Aim of the exercise: Which of the lines below hold "agent"? Please return each one.
################
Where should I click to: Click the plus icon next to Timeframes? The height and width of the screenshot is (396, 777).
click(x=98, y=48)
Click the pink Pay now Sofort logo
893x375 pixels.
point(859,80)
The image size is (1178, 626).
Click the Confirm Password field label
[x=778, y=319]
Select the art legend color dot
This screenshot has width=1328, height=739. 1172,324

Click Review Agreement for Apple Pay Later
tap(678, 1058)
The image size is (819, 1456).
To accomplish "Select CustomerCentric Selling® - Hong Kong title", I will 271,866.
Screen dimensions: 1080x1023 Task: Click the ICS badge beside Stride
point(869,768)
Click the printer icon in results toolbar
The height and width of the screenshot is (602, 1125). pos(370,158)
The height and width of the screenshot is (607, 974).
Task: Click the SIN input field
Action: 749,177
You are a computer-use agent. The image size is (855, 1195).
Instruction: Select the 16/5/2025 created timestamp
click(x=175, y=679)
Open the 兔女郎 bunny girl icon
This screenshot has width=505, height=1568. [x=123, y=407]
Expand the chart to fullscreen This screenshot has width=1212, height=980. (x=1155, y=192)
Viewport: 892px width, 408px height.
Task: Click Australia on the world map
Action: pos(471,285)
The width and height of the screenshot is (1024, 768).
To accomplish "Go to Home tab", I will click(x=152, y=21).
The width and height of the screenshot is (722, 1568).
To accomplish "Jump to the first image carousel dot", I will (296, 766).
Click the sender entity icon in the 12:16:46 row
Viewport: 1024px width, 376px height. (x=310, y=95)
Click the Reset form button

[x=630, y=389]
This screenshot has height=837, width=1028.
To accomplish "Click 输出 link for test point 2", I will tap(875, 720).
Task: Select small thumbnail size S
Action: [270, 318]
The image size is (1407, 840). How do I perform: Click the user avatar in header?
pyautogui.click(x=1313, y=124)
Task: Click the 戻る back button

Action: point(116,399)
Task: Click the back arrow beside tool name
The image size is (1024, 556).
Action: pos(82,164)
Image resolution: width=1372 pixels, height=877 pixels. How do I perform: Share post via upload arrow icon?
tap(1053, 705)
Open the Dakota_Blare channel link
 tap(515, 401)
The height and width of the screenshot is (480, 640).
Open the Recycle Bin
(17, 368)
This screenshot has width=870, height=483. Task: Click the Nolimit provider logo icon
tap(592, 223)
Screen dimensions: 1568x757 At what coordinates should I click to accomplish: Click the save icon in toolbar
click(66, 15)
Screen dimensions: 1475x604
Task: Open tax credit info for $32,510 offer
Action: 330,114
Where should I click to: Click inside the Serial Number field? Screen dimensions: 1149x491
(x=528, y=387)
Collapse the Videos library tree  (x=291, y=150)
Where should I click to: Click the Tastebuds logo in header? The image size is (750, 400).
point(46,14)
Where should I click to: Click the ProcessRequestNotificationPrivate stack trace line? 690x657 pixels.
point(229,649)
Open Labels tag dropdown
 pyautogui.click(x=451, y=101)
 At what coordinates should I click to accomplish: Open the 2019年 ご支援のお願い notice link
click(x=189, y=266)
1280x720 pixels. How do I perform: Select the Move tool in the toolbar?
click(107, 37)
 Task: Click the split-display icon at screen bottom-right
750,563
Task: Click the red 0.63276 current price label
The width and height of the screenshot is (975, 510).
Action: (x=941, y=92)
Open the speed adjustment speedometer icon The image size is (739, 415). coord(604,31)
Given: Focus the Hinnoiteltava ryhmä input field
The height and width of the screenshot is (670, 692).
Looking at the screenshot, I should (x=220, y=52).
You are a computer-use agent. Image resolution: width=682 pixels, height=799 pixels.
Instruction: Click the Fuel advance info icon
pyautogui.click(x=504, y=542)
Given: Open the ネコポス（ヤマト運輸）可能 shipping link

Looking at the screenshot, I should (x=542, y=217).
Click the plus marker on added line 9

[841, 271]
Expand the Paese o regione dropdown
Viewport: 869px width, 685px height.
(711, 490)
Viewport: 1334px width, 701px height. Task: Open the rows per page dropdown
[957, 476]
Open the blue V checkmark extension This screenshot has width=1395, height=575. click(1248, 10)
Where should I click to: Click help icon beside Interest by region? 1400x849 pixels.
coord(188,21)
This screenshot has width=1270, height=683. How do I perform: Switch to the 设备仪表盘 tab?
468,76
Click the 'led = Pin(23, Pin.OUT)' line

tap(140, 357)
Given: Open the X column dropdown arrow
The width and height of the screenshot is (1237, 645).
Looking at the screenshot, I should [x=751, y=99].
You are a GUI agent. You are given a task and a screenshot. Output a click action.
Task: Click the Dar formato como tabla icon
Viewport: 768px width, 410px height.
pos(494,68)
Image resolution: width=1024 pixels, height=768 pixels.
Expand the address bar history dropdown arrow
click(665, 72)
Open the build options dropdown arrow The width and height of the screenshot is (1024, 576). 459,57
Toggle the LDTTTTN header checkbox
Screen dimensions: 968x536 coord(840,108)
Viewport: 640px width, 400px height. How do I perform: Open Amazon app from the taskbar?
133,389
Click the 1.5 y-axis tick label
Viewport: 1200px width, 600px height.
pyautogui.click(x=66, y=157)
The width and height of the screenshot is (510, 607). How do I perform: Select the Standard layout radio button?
################
Solution to this exercise:
You are a computer-use agent. The image size is (855, 1195).
You are a computer-use agent. Image resolution: width=682 pixels, height=799 pixels.
You are a GUI agent. You are given a task and a screenshot. Output a click action.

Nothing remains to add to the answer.